Capitalism got AOC where she is today. Why won’t she defend it?
There aren’t many economic systems that allow you to go from bartender to national political figure in just a year. As the youngest woman ever elected to Congress, Alexandria Ocasio-Cortez is living proof of how well capitalism works for women. So why is she pushing a socialist agenda that would threaten not just her, but the women she claims to support?
From helping women achieve economic independence to spurring innovation that improves the quality of life, capitalism truly has “made women’s emancipation possible.” And now that the formerly limiting social and economic barriers have been lifted, women have more choices than ever before.
As Chelsea Follett of the Cato Institute points out in a recent report, it was the advent of factory work that afforded women a different path. One that was ultimately blind to their gender as well as their economic origin, rewarding them based on job performance.

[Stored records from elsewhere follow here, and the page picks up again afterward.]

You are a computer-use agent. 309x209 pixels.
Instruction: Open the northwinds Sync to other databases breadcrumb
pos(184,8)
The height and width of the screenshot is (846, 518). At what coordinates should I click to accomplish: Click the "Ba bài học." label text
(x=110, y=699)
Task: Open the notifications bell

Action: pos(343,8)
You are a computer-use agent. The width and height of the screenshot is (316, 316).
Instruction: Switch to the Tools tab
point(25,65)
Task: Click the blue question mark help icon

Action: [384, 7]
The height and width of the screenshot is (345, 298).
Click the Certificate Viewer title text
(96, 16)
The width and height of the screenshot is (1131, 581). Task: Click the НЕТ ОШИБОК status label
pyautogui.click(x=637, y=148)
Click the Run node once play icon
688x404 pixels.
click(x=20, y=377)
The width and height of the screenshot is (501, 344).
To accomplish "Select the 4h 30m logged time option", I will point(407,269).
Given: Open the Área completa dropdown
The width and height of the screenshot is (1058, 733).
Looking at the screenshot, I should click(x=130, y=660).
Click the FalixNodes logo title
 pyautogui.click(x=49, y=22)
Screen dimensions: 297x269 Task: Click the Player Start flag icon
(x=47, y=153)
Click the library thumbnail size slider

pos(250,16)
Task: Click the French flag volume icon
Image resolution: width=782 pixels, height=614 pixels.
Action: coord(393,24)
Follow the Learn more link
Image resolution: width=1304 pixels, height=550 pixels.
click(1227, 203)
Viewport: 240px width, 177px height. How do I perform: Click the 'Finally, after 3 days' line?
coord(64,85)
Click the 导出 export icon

Prior to the Industrial Revolution, career opportunities for most women were extremely limited, and chances to change one’s socio-economic situation were almost nonexistent. Employment options coupled with rapid technological advances afforded women the opportunity to support themselves financially and embrace economic independence. It also meant that as more women entered into the workforce, there was a more equitable division of labor at home.
These market-driven advancements happened in countries that embraced capitalism and meant that women who chose to have a family could also seek a career if they wanted to—and many women did. At the turn of the 20th century in America, only five percent of married women held jobs. By 1980, that number increased by 46 percent. The United Kingdom saw a similar surge, going from just 5 million working women in 1900 to 13 million by 2000.
Now, almost half of the entire U.S. labor force is made up of women. In 40 percent of households with children, women are the primary earner. For comparison, that number was 11 percent in 1960. Not to mention women are also more likely to obtain a bachelor’s degree before they reach 30 years old than men.
But women aren’t just holding down jobs, they’re creating them as well. Ten million businesses throughout the country are owned by women—that’s 40 percent of all privately held firms generating $1.8 trillion in revenue. Over the past 20 years, the number of women-owned shops has grown by 114 percent.
Whether women choose to seek professional development or more personal pursuits, our economic system has allowed them the autonomy to make the decision that’s best for them. This is not to say that there aren’t still glass ceilings to break, but free-markets have proven to be one of our most effective tools in smashing them. And the deregulation and tax cuts from the current administration has only made the free market in the US more free.
Ocasio-Cortez should be praising the system that helped give her the platform she now enjoys instead of promoting a failed system that lowers opportunities for everyone.